▶ [What needs to be done] Can you copy the text below on Jason Moran's debut album, Soundtrack to Human Motion, word for word from start to finish?

▶ [Source document]
⟨
Soundtrack to Human Motion is the debut album led by American pianist and composer Jason Moran which was recorded in 1998 and released on the Blue Note label the following year.

Reception

The AllMusic retrospective review by Heather Phares called it an "impressive first album" stating "Jazz pianist/composer Jason Moran's debut, Soundtrack to Human Motion, approaches his music with an abstract, impressionistic outlook".

All About Jazz reviewer David Adler said, "Can we all just agree that this is the debut of the year, if not the record of the year? Jazz has seen its share of excellent young players, but 24-year-old pianist Jason Moran really raises the bar with his superb Soundtrack to Human Motion ... Watch this man closely and see what develops".

In JazzTimes, Duck Baker wrote "Moran has plenty of pianistic ideas, and repeated listens reveal how he is moving into his own way of dealing. ... This is good music that can only get better if Moran stays his course".
⟩
▶ [Raw data]
⟨
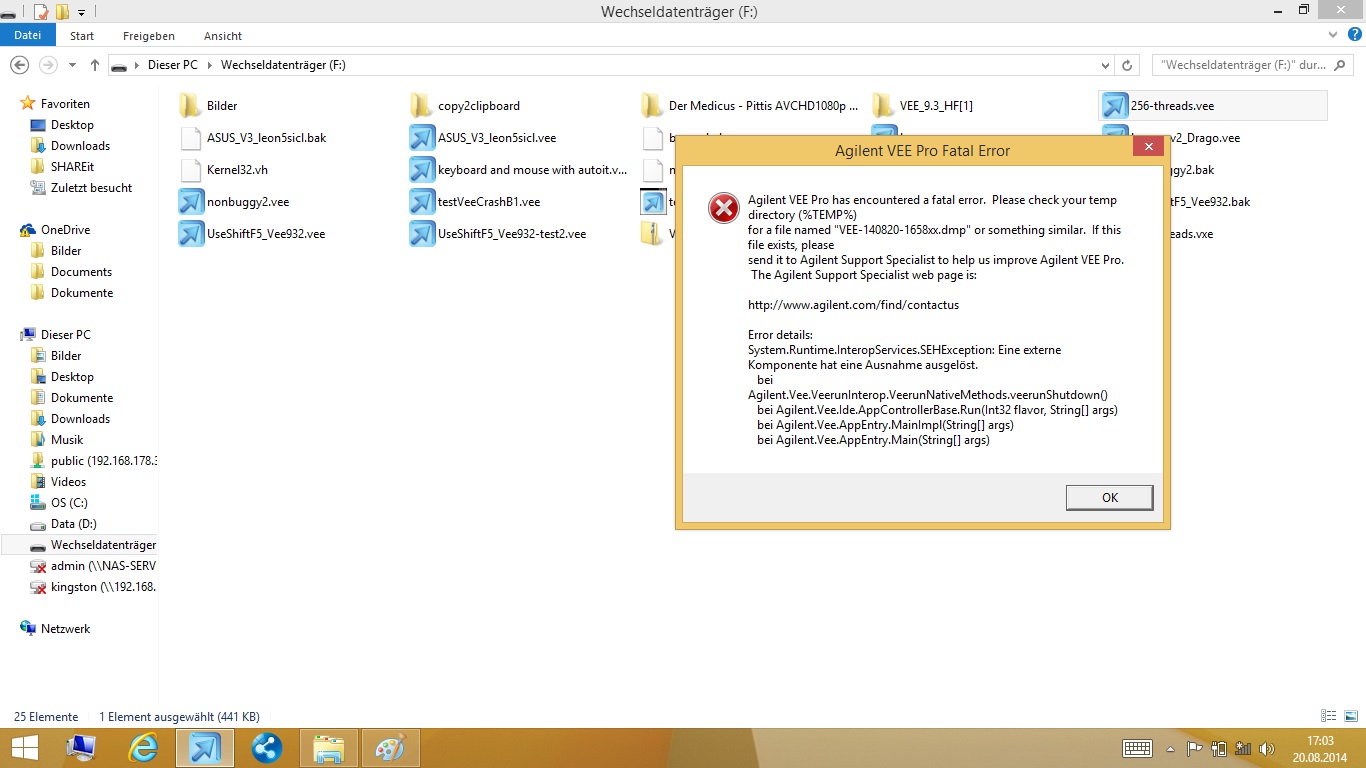Expand the address bar history dropdown
Screen dimensions: 1366x768
(1105, 65)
⟩
▶ [Answer to this exercise]
Soundtrack to Human Motion is the debut album led by American pianist and composer Jason Moran which was recorded in 1998 and released on the Blue Note label the following year.

Reception

The AllMusic retrospective review by Heather Phares called it an "impressive first album" stating "Jazz pianist/composer Jason Moran's debut, Soundtrack to Human Motion, approaches his music with an abstract, impressionistic outlook".

All About Jazz reviewer David Adler said, "Can we all just agree that this is the debut of the year, if not the record of the year? Jazz has seen its share of excellent young players, but 24-year-old pianist Jason Moran really raises the bar with his superb Soundtrack to Human Motion ... Watch this man closely and see what develops".

In JazzTimes, Duck Baker wrote "Moran has plenty of pianistic ideas, and repeated listens reveal how he is moving into his own way of dealing. ... This is good music that can only get better if Moran stays his course".